Colony of Georgia founded

Though the English established the colony of Georgia in 1733, Spanish Catholics explored the area as early as 1493. Georgia remained a colony until its statehood in the U.S. in 1778. General James Oglethorpe established the colony and built the City of Savannah with total religious freedom except for Catholics, who he feared would defect from Georgia to Spanish Florida.

1778-12-29 00:00:00

British Army occupies Savannah

After seizing Savannah, British forces nullified the State Constitution. However, they allowed Baptists and Congregationalists to meet to deter possible defectors from joining the Independence cause.

1779-09-01 00:00:00

Battle of Savannah

English versus Georgians during the Revolutionary War. The Siege (or battle) of Savannah was the second deadliest conflict in the Revolutionary War. The Americans lost and Britain occupied the city for four years. During the occupation, the British fostered Catholic citizens to incite Spanish interest in Georgia.

1789-11-01 00:00:00

Archdiocese of Baltimore

With the religious freedom guaranteed in the U.S. Constitution, the Pope saw American as a large missionary field.
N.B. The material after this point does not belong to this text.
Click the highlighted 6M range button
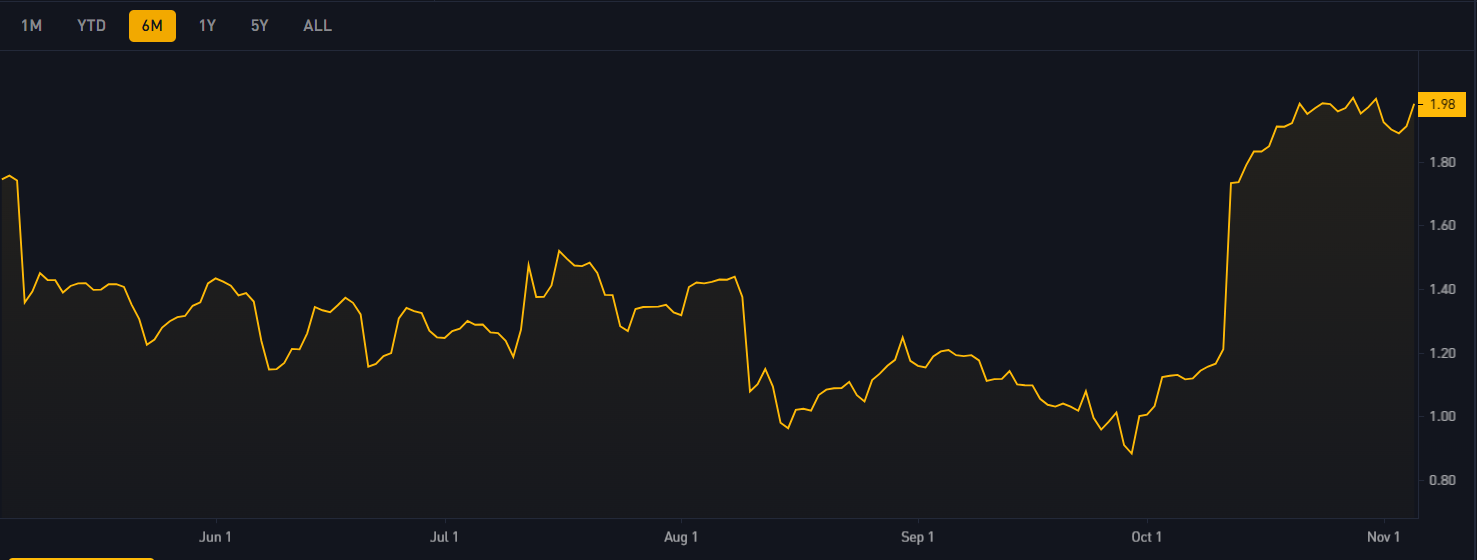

America's first diocese, established in Baltimore, encompassed the entire country as it was settled.

1790-01-01 00:00:00

Locust Grove

First Catholic settlement in Georgia. Established 1790 in Wlkes County (now Taliaferro) Georgia.

1790-01-01 00:00:00

Mirault Family

This French family, exiled from Santo Domingo, moved to Savannah along with their slaves. Pierre Michel Joseph Mirault arrived in a time before the Catholic church established a meeting house, so he held mass whenever a priest came through Savannah harbor at his home for the Catholics. Pierre encouraged his slaves to become Catholic, which they did and were among the first African Americans baptized in Georgia. The Mirauly family and their slaves were so respected by the community that common laws, such as separate seating between white and black Catholics in church, did not apply to them. Their prominence continued past the Civil War and into the twentieth century.

1791-01-01 00:00:00

Freedom of Religion in U.S. and Georgia

Although Catholicism was temporarily legal under British occupation of Savannah 1779-1782, the ratification of the U.S. Constitution guaranteed total religious freedom in all states.

1812-01-01 00:00:00

War of 1812

Britain again attempts to conquer its former colonies. Their approach at the Battle of New Orleans was stopped by General Andrew Jackson, so the British attacked from the Canadian border. They succeeded in marching into the white house and burning it down. America also gained territory in Canada. The war ended in a draw and agreement that both parties would relinquish lands they conquered, setting the international political boundaries in North America where they are today.

1820-01-01 00:00:00

Diocese of Charleston

The newly established Charleston Diocese encompassed 142,000 sq. miles including three states: North Carolina, South Carolina, and Georgia.

1834-01-01 00:00:00

Mother Mathilda Beasley

Mathilda was born in New Orleans, LA and enslaved to James C. Taylor. She made her way to Savannah in the 1850's. There she met her husband and converted to Catholicism in 1869. Her husband died in 1877 leaving her with a fortune, which she donated to the church and served the Black community as a religious woman. She established the Saint Francis Home for Colored Orphans in Savannah and continued to raise funds for the poor until her death. The Religious Order for Black women that she attempted to establish in 1887 was disbanded a couple of years before her death and Franciscans from [Augusta?] took over her ministry at the orphanage.